The late effects of childhood sexual abuse have been treated with counselling, dynamic psychotherapy, cognitive therapy, and group treatments. The various methods have several common features.
• The general aim is to help the patient to understand the earlier experiences and the effects of these on their life, in order to improve present adjustment.
• The therapeutic relationship is used to help the patient to feel trusted, understood, and respected, and to increase their self-esteem.
• The patient is allowed to set the pace at which they talk about the experience of being abused, otherwise they may be overwhelmed by an extreme emotional response to the memories of abuse, and withdraw from treatment.
• Present problems of adjustment are identified, especially any avoidance of problems and difficulties in expressing anger. Help is given to overcome these difficulties.
• Some patients need help with psychosexual problems.
The main difference between the dynamic and cognitive–behavioural approaches is the greater emphasis given in the former to understanding the effects of the trauma on self-esteem and emotional expression, and the greater emphasis given in the latter to more precise specification of the ways in which current patterns of thinking affect present behaviour.
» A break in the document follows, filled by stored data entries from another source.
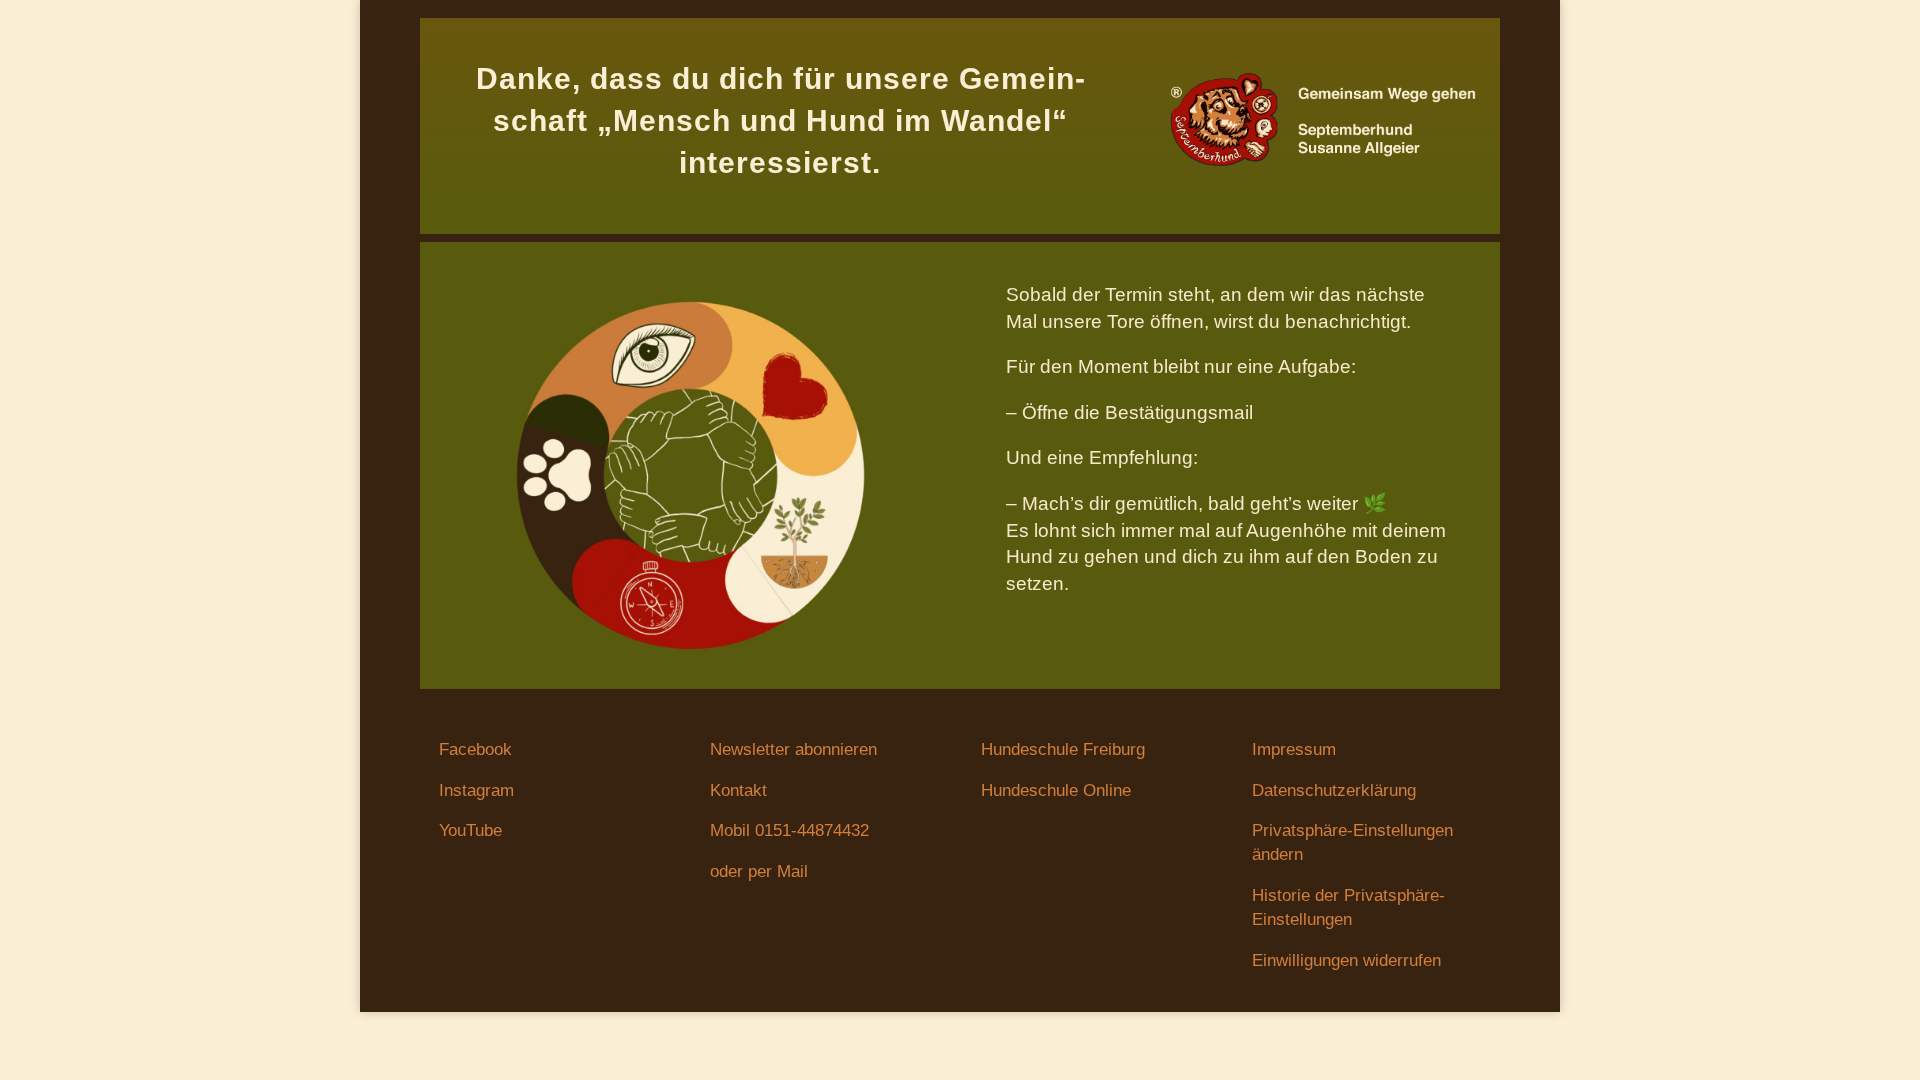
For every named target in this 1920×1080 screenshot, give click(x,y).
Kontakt (738, 790)
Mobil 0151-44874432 (789, 830)
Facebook (475, 749)
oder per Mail (759, 871)
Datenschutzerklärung (1334, 790)
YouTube (470, 830)
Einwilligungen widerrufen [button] (1346, 960)
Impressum (1294, 749)
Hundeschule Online (1056, 790)
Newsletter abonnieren (793, 749)
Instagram (476, 790)
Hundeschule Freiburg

For a review of psychological treatment of the long-term effects of sexual abuse, see Callahan et al. (2004) and Adshead and Ferris (2007).
Gelder MG, Andreasen NC, López-Ibor JJ Jr and Geddes JR (eds) (2009). Section 4.6: Stress-related and adjustment disorders. In: The New Oxford Textbook of Psychiatry. Oxford University Press, Oxford. (The four chapters in this section contain systematic reviews of acute stress reactions, post-traumatic stress disorder, recovered and false memories, and adjustment disorders.)
Parkes CM (2010). Bereavement. Penguin Books, London. (A comprehensive account of grief, written for the layman, but containing useful information for the professional.)
National Institute for Health and Clinical Excellence (2005). Post-Traumatic Stress Disorder (PTSD): the management of PTSD in adults and children in primary and secondary care. Clinical Guideline 26. National Institute for Health and Clinical Excellence, London. (A periodically updated comprehensive review, available at www.nice.org.uk.)